→ Texte fourni
____

Finlande - Rapport annuel 2022

République de Finlande
Chef de l’État : Sauli Niinistö
Cheffe du gouvernement : Sanna Marin

Les manifestations bloquant des rues étaient régulièrement dispersées. L’action climatique était insuffisante. Une nouvelle loi sur les violences sexuelles a été promulguée et des modifications de la législation relative à la reconnaissance du genre à l’état civil ont été présentées au Parlement. Une loi ouvrant la porte à des restrictions du droit de solliciter l’asile a été adoptée. Un projet de loi protégeant les droits des Sâmes a été présenté.

Liberté de réunion

La police a régulièrement dispersé des manifestations qui bloquaient des rues et gênaient la circulation, refusant ainsi de reconnaître que la désobéissance civile ne devait pas être empêchée simplement parce qu’elle créait des perturbations. Les forces de l’ordre manquaient de formation et de directives sur le maintien de l’ordre durant les manifestations. En août, sur la base d’informations provenant, semble-t-il, de la police finlandaise, la police de Stockholm a arrêté et expulsé six militant·e·s écologistes finlandais qui allaient participer à une action pacifique pour le climat.

____

→ Actions à réaliser
(a) Recopiez la partie du rapport sur la Finlande qui s'ouvre sur les mots contenant « République de Finlande » et se clôt sur « a été présenté. ».
(b) D'après le rapport sur la Finlande, combien de militant·e·s écologistes finlandais la police de Stockholm a-t-elle arrêtés et expulsés en août ?
(c) Dressez la liste de toutes les mesures législatives (lois, projets de loi ou modifications de la législation) mentionnées dans le rapport sur la Finlande.
Appuyez-vous uniquement sur le rapport sur la Finlande.

→ Les données

____

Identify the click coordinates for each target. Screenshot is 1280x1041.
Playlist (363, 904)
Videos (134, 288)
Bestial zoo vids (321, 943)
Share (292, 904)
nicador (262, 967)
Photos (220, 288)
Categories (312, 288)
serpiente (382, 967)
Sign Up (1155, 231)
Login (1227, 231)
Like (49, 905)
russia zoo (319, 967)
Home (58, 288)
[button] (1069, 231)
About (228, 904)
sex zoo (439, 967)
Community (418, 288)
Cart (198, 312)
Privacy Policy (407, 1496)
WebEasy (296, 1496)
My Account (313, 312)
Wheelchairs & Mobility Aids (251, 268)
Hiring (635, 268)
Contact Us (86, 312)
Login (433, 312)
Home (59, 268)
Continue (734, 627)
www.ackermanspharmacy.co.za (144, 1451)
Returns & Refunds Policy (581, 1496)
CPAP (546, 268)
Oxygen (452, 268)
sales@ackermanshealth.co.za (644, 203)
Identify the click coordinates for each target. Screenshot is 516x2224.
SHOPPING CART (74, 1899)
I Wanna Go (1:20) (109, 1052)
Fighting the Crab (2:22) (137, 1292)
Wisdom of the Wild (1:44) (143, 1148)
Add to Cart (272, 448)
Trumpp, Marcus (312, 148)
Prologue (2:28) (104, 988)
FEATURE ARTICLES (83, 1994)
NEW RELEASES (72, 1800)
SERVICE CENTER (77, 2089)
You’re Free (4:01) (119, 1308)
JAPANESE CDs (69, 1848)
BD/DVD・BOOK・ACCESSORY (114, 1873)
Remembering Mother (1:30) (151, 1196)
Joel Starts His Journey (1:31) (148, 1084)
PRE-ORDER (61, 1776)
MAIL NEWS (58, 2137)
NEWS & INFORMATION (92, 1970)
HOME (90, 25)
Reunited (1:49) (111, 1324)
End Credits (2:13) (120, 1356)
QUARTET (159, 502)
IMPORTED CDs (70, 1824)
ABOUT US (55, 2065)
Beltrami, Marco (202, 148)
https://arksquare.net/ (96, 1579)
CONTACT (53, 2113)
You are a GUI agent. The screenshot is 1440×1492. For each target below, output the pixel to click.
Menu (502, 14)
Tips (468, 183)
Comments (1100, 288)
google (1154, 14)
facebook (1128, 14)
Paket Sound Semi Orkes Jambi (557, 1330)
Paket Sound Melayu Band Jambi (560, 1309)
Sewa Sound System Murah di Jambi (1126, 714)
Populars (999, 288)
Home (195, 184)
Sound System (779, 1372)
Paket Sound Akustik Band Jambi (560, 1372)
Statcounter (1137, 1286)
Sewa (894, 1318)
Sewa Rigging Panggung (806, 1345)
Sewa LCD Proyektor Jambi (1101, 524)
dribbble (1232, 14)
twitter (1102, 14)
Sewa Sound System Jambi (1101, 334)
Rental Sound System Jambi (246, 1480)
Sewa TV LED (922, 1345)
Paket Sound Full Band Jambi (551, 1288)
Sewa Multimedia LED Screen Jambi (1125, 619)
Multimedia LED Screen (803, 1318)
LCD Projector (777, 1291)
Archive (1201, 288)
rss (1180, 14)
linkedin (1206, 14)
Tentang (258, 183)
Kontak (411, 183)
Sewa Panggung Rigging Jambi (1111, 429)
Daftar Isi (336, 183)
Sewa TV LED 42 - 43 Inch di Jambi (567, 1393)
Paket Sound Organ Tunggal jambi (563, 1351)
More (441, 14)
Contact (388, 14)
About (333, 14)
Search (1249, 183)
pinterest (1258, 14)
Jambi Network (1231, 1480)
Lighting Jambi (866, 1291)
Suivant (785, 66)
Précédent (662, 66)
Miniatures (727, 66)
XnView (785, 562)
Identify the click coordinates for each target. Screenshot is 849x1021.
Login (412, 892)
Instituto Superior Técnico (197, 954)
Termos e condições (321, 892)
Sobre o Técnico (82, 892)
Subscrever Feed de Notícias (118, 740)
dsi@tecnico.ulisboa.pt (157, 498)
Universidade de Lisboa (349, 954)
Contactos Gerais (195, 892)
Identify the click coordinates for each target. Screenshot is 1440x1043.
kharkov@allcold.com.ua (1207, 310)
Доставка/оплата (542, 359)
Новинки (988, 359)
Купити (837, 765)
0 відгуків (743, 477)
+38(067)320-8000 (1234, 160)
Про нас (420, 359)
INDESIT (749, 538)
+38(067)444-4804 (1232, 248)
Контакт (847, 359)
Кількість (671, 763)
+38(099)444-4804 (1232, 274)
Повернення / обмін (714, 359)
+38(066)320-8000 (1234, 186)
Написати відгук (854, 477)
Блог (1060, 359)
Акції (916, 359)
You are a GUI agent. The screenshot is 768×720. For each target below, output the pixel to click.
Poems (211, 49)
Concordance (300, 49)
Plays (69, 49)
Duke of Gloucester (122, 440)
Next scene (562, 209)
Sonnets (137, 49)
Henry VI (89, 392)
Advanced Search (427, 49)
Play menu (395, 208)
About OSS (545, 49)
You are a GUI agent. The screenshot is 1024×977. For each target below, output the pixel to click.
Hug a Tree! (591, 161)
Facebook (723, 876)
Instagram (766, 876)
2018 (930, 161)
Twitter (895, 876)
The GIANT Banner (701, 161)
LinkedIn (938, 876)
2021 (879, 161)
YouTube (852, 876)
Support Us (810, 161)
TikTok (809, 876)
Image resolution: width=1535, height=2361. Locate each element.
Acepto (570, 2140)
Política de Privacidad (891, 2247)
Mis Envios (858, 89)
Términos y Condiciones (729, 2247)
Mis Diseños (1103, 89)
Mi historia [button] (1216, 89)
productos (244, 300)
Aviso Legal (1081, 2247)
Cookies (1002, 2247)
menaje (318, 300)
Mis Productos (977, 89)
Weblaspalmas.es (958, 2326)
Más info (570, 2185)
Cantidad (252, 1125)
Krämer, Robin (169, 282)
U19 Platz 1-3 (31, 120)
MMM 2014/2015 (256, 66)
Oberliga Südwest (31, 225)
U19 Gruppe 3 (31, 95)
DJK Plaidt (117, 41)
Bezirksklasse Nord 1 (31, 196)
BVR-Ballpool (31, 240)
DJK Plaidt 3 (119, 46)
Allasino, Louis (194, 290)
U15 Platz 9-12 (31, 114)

____

→ Réponses par tâche
(a)
République de Finlande
Chef de l’État : Sauli Niinistö
Cheffe du gouvernement : Sanna Marin

Les manifestations bloquant des rues étaient régulièrement dispersées. L’action climatique était insuffisante. Une nouvelle loi sur les violences sexuelles a été promulguée et des modifications de la législation relative à la reconnaissance du genre à l’état civil ont été présentées au Parlement. Une loi ouvrant la porte à des restrictions du droit de solliciter l’asile a été adoptée. Un projet de loi protégeant les droits des Sâmes a été présenté.

(b) Six militant·e·s écologistes finlandais.

(c)
- Une nouvelle loi sur les violences sexuelles
- Des modifications de la législation relative à la reconnaissance du genre à l'état civil
- Une loi ouvrant la porte à des restrictions du droit de solliciter l'asile
- Un projet de loi protégeant les droits des Sâmes